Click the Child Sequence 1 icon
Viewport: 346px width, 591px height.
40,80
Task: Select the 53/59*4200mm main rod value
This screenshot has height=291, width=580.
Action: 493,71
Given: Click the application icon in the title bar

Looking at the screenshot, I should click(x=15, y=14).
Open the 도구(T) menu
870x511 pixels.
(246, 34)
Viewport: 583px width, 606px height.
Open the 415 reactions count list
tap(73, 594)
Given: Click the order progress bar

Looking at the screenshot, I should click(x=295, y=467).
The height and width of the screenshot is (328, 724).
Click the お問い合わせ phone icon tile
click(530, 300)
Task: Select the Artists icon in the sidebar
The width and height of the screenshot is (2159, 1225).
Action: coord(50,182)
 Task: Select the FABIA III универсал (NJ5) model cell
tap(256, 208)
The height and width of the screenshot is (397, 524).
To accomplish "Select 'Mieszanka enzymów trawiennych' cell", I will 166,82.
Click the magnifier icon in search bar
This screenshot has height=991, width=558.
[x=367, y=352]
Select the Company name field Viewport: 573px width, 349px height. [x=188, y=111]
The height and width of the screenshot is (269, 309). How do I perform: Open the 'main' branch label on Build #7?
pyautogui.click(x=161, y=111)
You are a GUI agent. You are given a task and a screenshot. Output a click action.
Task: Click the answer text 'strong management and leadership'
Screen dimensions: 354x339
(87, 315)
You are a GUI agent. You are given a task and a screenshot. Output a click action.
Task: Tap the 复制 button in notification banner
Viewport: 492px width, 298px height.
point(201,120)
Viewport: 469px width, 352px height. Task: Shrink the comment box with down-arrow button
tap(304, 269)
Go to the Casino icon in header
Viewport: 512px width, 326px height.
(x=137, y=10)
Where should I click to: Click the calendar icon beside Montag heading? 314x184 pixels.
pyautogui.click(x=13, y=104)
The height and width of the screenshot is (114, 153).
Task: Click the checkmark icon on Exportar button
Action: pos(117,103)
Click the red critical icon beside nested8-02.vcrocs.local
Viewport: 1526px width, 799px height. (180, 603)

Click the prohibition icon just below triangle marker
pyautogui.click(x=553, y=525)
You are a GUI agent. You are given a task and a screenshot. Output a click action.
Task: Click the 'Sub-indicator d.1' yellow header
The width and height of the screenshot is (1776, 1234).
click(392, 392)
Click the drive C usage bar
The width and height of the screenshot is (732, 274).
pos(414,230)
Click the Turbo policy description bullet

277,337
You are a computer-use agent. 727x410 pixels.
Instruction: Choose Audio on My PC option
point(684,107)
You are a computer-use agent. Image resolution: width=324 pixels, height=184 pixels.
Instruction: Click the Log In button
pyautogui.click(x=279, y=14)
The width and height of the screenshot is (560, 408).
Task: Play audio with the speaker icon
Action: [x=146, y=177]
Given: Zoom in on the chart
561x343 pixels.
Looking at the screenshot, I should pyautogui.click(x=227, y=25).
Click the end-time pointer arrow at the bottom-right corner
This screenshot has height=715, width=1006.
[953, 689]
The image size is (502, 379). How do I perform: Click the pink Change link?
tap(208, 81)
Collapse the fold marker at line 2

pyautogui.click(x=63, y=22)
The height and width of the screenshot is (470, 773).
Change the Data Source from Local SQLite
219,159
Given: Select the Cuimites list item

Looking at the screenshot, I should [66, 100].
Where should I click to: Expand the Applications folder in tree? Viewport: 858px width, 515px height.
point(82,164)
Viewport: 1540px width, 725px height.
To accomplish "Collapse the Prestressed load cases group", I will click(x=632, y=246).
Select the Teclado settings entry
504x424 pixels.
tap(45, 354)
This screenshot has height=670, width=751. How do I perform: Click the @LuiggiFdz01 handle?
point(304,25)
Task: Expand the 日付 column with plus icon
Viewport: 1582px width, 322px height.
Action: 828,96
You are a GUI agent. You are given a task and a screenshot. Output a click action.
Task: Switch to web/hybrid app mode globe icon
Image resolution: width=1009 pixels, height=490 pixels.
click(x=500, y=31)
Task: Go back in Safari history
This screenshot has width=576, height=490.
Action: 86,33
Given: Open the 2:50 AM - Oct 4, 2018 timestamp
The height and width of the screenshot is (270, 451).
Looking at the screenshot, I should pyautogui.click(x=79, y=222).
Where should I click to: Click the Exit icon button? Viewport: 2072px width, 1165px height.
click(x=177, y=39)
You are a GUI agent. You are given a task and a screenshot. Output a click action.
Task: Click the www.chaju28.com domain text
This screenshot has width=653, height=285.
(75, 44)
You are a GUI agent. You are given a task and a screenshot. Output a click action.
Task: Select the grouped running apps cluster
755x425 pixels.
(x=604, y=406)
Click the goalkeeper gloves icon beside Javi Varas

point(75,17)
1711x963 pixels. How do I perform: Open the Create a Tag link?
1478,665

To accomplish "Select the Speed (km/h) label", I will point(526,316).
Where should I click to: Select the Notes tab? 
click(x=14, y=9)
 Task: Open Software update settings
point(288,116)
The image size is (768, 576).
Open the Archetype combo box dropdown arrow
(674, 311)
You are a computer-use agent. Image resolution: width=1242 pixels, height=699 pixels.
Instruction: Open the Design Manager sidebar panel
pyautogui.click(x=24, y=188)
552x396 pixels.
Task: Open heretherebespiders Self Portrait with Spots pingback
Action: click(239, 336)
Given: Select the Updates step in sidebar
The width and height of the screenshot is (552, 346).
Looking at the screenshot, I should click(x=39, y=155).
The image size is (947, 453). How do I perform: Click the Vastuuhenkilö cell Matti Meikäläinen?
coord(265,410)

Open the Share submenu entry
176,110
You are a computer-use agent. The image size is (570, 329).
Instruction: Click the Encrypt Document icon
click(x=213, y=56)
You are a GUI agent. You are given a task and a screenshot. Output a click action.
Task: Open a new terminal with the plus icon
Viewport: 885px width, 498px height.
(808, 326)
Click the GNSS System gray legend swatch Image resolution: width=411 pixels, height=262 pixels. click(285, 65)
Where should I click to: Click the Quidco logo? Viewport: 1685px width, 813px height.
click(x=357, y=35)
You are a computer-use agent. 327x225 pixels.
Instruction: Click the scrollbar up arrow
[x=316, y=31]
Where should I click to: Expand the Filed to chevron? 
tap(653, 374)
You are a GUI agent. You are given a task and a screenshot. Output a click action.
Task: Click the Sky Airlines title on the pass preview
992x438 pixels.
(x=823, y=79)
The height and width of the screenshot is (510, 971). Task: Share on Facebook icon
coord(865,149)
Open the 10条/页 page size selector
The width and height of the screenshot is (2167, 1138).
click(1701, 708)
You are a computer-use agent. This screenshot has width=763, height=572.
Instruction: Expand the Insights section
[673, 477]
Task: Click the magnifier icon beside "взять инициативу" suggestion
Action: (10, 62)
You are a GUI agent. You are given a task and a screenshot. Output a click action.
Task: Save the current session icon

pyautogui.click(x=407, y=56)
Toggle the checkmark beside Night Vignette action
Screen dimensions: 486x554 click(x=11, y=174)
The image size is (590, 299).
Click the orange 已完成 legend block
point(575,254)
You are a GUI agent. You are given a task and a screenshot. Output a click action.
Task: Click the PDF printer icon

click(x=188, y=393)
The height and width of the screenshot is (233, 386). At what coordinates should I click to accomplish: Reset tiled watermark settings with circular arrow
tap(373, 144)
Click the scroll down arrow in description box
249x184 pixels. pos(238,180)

_YOUR OBJECTIVE_
Rewrite the records from the line containing "The height and width of the screenshot is (510, 971)." through the end of the records as a Markdown table with the columns Row and Record Line. Number each line in the Row column, and leave out blank lines.

_SOLUTION TO THE PROBLEM_
| Row | Record Line |
|---|---|
| 1 | The height and width of the screenshot is (510, 971). Task: Share on Facebook icon |
| 2 | coord(865,149) |
| 3 | Open the 10条/页 page size selector |
| 4 | The width and height of the screenshot is (2167, 1138). |
| 5 | click(1701, 708) |
| 6 | You are a computer-use agent. This screenshot has width=763, height=572. |
| 7 | Instruction: Expand the Insights section |
| 8 | [673, 477] |
| 9 | Task: Click the magnifier icon beside "взять инициативу" suggestion |
| 10 | Action: (10, 62) |
| 11 | You are a GUI agent. You are given a task and a screenshot. Output a click action. |
| 12 | Task: Save the current session icon |
| 13 | pyautogui.click(x=407, y=56) |
| 14 | Toggle the checkmark beside Night Vignette action |
| 15 | Screen dimensions: 486x554 click(x=11, y=174) |
| 16 | The image size is (590, 299). |
| 17 | Click the orange 已完成 legend block |
| 18 | point(575,254) |
| 19 | You are a GUI agent. You are given a task and a screenshot. Output a click action. |
| 20 | Task: Click the PDF printer icon |
| 21 | click(x=188, y=393) |
| 22 | The height and width of the screenshot is (233, 386). At what coordinates should I click to accomplish: Reset tiled watermark settings with circular arrow |
| 23 | tap(373, 144) |
| 24 | Click the scroll down arrow in description box |
| 25 | 249x184 pixels. pos(238,180) |